Had war been averted, it seems obvious, based on the history of the times, economic developments, the arch of history, that slavery would have, however slowly, died away. So, instead of 600,000 dead, millions crippled, the societal disruptions and decade after decade of social disharmony and suspicion and fear, it probably all would have evolved peaceful and been way, way better for all concerned, especially slaves. We never spend much time on how harsh life became simply cut loose one day from all they'd ever known and then been dumped into full and total responsibility for themselves, their families, in a society that this had been forced on. 

Hell, the south, before the war, was already importing Irish immigrants to do really ####ting jobs because it was cheaper and did not put very valuable slaves at risk. The cotton gin made slavery viable, big time. How long before mechanization would have made slavery impossible to sustain? A generation? Tops?


----------



## nhboy

*The Fog Of War*

_Link_

"It is the story of America as seen through the eyes of the former Secretary of Defense, Robert S. McNamara. One of the most controversial and influential figures in world politics, he takes us on an insider's view of the seminal events of the 20th Century. Why was this past Century the most destructive and deadly in all of human history? Are we doomed to repeat our mistakes? Are we free to make choices, or are we at the mercy of inexorable historical forces and ideologies?

From the firebombing of 100,000 Japanese civilians in Tokyo in 1945 to the brink of nuclear catastrophe during the Cuban missile crisis to the devastating effects of the Vietnam War, The Fog of War examines the psychology and reasoning of the government decision-makers who send men to war. How were decisions made and for what reason? What can we learn from these historical events?

### SET EXERCISE 1:
Return the passage of the forum excerpt from "Had war been" up to and including "been forced on.", copied word for word.
### SET EXERCISE 2:
Answer these questions from the forum excerpt:
(a) What number of dead does the excerpt cite for the war that was not averted?
(b) Whom was the South already importing before the war to do jobs that did not put slaves at risk?
(c) Which former Secretary of Defense is named in the description of The Fog of War?

### ENTRIES PROVIDED:
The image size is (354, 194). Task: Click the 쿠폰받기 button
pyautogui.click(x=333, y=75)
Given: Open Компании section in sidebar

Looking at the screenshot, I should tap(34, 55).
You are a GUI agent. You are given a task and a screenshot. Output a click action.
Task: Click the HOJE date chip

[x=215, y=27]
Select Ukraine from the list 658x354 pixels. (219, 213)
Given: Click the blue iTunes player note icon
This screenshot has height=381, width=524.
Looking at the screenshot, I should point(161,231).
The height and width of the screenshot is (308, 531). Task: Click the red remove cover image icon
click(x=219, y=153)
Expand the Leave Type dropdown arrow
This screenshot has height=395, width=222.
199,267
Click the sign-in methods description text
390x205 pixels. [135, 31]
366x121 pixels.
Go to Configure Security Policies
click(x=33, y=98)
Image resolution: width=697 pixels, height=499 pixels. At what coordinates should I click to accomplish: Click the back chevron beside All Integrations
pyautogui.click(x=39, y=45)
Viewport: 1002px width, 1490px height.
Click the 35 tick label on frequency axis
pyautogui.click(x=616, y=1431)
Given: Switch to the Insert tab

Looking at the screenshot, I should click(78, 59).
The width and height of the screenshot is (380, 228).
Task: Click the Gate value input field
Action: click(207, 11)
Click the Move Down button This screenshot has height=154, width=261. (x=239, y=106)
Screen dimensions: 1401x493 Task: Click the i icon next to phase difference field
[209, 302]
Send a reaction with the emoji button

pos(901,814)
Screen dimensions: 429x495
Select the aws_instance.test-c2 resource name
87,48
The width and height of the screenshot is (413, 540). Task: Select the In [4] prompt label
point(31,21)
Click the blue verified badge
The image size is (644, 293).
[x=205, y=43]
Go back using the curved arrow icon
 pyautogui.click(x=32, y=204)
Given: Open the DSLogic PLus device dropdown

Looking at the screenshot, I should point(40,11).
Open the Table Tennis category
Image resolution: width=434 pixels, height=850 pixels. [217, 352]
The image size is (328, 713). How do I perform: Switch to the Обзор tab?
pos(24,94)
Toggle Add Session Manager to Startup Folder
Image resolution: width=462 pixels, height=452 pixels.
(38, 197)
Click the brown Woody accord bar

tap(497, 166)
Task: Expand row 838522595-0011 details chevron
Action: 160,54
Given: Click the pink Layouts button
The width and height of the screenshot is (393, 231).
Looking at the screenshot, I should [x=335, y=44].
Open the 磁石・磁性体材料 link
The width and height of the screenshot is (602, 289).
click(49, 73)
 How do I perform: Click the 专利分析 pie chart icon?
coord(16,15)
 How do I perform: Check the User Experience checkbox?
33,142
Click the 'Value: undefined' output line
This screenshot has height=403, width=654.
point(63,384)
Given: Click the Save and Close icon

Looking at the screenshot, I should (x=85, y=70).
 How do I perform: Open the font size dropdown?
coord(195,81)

### FULL OUTPUT 1:
Had war been averted, it seems obvious, based on the history of the times, economic developments, the arch of history, that slavery would have, however slowly, died away. So, instead of 600,000 dead, millions crippled, the societal disruptions and decade after decade of social disharmony and suspicion and fear, it probably all would have evolved peaceful and been way, way better for all concerned, especially slaves. We never spend much time on how harsh life became simply cut loose one day from all they'd ever known and then been dumped into full and total responsibility for themselves, their families, in a society that this had been forced on.

### FULL OUTPUT 2:
(a) 600,000
(b) Irish immigrants
(c) Robert S. McNamara